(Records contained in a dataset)
--

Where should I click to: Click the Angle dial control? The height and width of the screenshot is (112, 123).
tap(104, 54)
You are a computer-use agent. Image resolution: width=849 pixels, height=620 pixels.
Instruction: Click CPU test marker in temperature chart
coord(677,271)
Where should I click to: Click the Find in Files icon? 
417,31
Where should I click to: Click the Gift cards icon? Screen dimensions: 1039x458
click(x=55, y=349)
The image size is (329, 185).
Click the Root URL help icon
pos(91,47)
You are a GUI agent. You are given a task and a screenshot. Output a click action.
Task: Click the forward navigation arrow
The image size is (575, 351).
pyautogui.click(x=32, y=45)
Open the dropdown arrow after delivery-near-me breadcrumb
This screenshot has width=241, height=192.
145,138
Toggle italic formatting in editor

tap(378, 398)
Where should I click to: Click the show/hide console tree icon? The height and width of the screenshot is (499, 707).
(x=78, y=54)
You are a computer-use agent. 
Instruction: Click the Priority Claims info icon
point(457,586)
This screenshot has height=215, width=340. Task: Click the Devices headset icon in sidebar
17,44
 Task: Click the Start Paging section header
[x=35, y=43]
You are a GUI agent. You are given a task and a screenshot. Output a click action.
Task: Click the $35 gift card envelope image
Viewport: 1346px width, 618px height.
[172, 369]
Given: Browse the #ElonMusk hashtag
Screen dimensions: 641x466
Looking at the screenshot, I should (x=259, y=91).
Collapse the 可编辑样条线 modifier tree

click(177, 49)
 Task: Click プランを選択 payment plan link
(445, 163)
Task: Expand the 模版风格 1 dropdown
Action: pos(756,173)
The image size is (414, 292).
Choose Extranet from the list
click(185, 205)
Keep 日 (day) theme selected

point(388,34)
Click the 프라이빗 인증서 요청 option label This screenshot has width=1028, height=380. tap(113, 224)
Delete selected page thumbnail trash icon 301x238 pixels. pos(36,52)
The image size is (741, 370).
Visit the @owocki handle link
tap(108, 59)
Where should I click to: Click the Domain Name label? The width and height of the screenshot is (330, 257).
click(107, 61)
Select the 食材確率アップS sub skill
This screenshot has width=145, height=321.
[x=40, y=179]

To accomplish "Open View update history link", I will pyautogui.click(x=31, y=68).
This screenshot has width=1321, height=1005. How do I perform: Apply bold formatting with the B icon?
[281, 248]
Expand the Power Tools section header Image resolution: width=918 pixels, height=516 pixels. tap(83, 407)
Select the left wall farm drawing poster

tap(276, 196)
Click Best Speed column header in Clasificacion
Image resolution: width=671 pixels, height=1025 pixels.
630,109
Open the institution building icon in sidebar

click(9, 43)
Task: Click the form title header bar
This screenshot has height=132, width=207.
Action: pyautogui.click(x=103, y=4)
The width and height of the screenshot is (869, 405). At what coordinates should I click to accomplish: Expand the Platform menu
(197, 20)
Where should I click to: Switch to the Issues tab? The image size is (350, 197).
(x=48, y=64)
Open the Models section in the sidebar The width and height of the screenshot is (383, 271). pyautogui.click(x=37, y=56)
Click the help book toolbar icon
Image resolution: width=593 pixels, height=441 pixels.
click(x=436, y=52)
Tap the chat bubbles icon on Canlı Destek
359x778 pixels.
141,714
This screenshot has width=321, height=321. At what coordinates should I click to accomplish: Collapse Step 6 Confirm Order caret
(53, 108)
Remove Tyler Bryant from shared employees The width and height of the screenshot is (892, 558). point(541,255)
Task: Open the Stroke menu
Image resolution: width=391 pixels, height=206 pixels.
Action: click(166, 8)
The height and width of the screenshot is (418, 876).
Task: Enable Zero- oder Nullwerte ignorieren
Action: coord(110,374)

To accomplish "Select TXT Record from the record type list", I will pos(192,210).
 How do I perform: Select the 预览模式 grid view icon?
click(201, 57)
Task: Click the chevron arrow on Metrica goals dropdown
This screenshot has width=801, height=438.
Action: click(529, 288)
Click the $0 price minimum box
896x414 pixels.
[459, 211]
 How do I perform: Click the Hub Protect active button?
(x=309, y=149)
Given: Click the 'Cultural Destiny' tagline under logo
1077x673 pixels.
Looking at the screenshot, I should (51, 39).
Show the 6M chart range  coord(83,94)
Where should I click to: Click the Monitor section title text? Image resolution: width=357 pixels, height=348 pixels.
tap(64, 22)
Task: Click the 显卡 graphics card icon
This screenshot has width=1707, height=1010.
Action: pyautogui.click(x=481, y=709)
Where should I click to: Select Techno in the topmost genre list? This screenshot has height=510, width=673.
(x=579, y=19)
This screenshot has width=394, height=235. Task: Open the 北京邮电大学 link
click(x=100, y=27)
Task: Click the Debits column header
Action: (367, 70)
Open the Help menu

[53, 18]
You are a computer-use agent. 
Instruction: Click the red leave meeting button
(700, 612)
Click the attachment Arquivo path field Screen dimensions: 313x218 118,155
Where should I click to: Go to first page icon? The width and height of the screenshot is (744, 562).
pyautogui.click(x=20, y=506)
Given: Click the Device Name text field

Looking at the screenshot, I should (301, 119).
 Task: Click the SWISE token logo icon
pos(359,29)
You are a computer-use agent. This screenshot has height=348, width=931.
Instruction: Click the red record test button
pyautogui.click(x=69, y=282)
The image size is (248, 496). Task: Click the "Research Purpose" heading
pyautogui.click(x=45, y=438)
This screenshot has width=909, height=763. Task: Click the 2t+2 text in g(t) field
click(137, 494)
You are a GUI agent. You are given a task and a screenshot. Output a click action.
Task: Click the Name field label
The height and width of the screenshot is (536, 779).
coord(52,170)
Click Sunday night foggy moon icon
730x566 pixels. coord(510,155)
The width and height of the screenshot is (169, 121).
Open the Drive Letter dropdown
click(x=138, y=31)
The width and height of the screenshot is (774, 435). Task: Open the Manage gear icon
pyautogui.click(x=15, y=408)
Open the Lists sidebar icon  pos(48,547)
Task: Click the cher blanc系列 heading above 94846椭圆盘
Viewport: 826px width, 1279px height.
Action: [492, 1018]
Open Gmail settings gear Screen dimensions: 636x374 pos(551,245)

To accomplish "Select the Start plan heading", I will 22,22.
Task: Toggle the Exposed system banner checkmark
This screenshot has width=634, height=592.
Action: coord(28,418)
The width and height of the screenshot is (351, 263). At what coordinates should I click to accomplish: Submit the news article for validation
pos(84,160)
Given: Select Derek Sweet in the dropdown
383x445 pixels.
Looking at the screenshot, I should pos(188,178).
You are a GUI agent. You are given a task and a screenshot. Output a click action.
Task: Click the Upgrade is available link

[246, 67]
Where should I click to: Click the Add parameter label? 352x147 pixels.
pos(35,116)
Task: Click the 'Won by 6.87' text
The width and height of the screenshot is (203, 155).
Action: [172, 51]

--

§ **WHAT THIS TASK INVOLVES**: Look for the word "will" in the data, then return every line that contains it.

§ **WRITTEN REPLY**:
To accomplish "Open View update history link", I will pyautogui.click(x=31, y=68).
To accomplish "Select TXT Record from the record type list", I will pos(192,210).
To accomplish "Select the Start plan heading", I will 22,22.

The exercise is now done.